## SOURCE INFORMATION
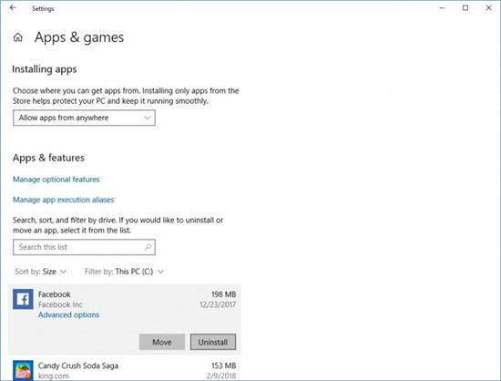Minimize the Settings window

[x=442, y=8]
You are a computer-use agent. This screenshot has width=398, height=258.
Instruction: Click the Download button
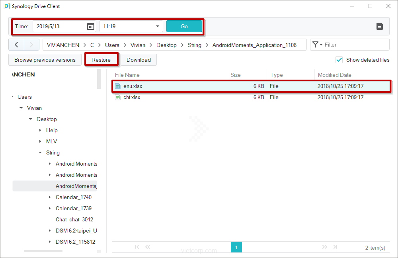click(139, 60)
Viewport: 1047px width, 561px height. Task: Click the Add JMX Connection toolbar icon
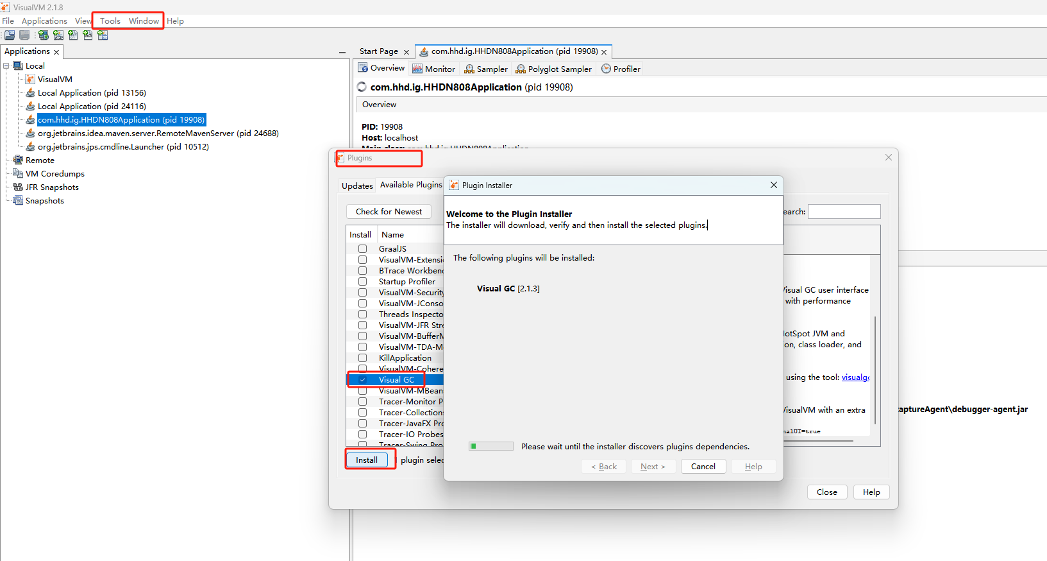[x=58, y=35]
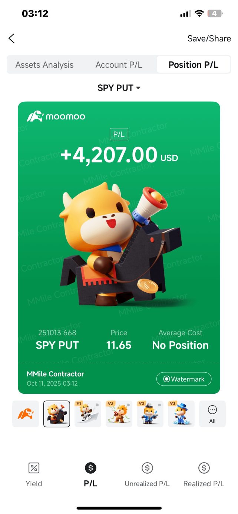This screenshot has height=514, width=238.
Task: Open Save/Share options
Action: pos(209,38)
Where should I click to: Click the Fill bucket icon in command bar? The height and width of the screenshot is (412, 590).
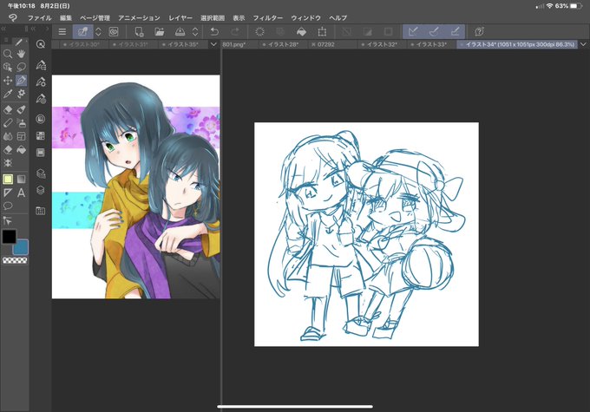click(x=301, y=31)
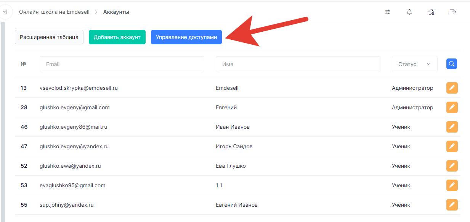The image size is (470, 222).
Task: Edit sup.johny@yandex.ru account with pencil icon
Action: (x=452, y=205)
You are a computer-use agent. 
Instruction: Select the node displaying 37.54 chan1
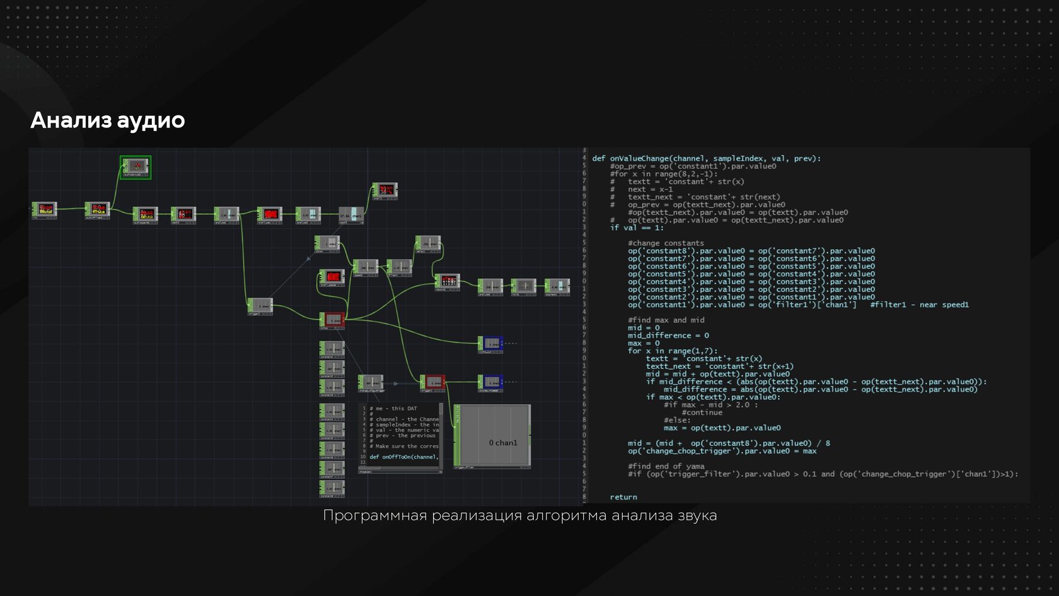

---

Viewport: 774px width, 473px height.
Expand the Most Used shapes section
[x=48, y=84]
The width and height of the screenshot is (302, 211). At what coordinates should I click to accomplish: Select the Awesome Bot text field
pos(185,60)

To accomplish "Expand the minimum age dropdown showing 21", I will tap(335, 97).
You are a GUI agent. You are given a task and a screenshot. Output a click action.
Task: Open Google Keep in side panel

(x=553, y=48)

---

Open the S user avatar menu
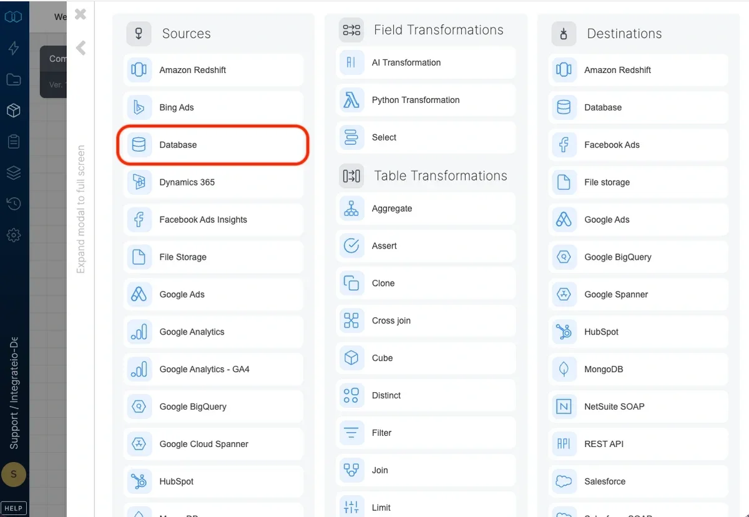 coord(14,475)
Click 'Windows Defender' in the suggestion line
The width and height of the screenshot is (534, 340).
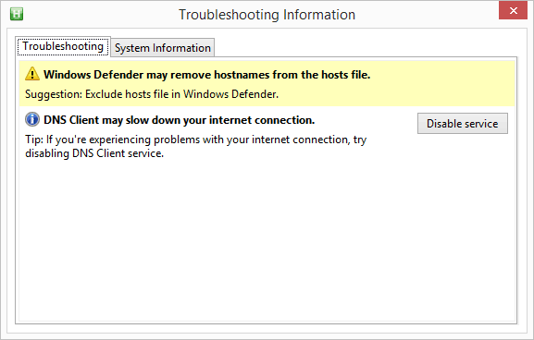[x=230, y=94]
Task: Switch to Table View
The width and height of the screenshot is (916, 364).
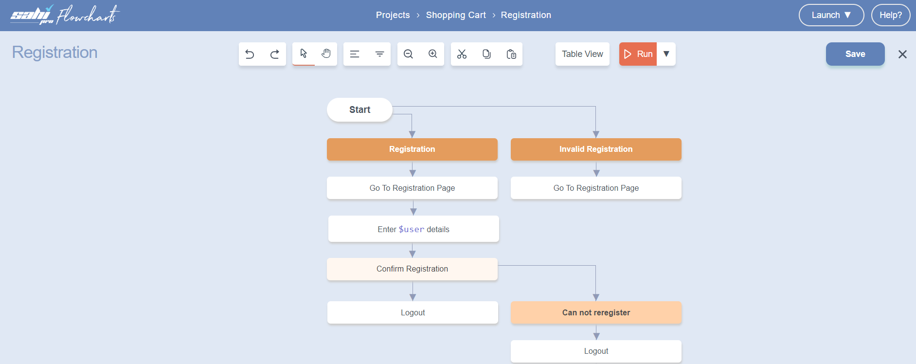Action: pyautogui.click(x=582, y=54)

## PROBLEM STATEMENT
Find the word "computer" in the entries above, then copy each line that holds it.

## COMPLETED TASK
You are a computer-use agent. This screenshot has width=398, height=258.
You are a computer-use agent. 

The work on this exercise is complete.